Cranberries, also known as 'sassamanesh" and "ibimi," to people of the First Nations, thrive in growing conditions that most plants would avoid--acidic soil, lower temperatures, and few nutrients. In fact, Vitamin C rich cranberries are one of just a handful of cultivated fruits native to this country. They're also favorites on holiday dinner tables and make delicious treats. Hike the dunes of Sandy Neck in search of freshwater cranberry wetlands with Long Pasture's Ian Ives. Learn about wetland ecology and have an opportunity to pick fresh Sandy Neck cranberries!

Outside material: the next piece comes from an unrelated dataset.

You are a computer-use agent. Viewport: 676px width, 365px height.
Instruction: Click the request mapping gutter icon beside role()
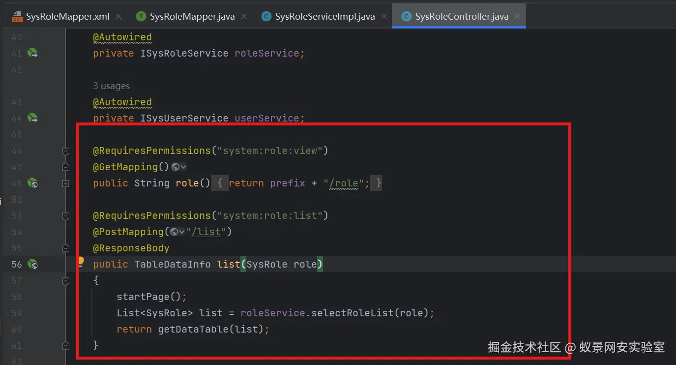point(32,183)
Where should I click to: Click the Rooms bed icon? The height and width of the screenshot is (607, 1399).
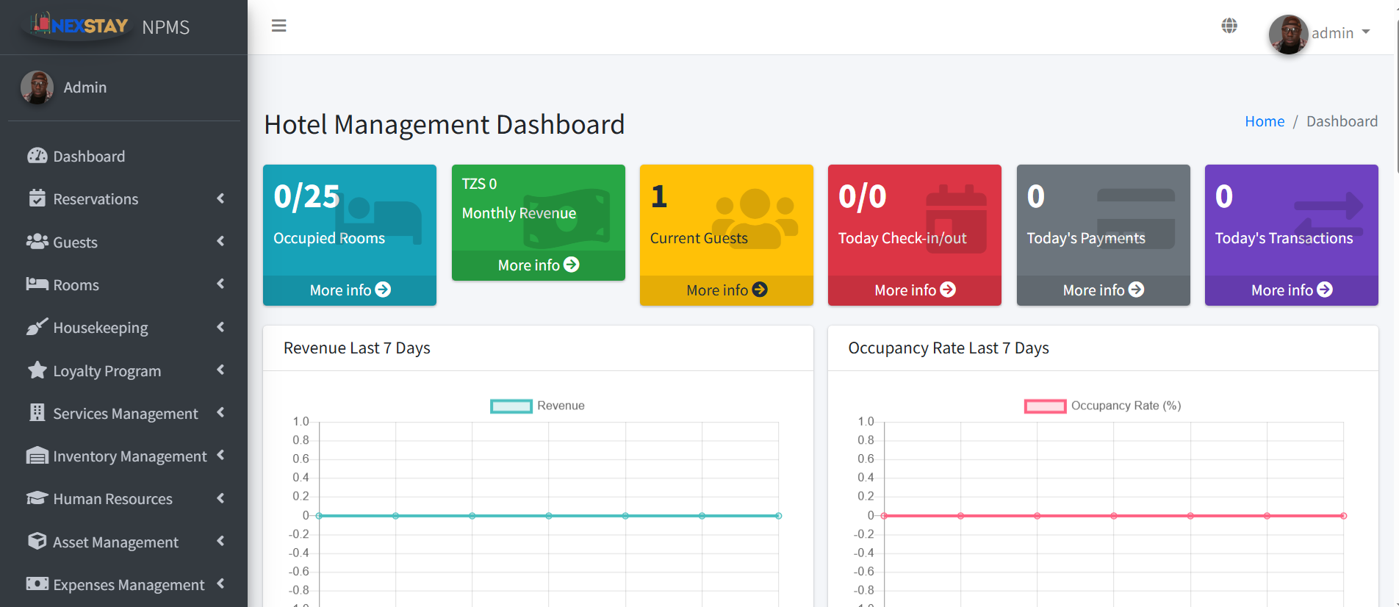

PLEASE NOTE: This program will be conducted in accordance with current Municipal, State, and Mass Audubon Covid-19 protocols. Groups are limited to 11 pre-registered adults. Participants are required to wear a face covering and follow social distancing guidelines. Mass Audubon cannot loan field equipment at this time. A detailed confirmation letter will be emailed 24 hours before the program.
Please dress for the weather and wear comfortable walking shoes. Bring binoculars if you have them. Please arrive and check-in 10 minutes before the start of the program. This program includes sanctuary admission for the remainder of the day.
Please note our cancellation policy: In order to receive a refund, you must notify us of your cancellation at least 7 days before the program begins. If we cancel the program, you will receive a full refund. We reserve the right to change programs, schedules, and instructors, and to cancel programs due to low enrollment or unfavorable weather.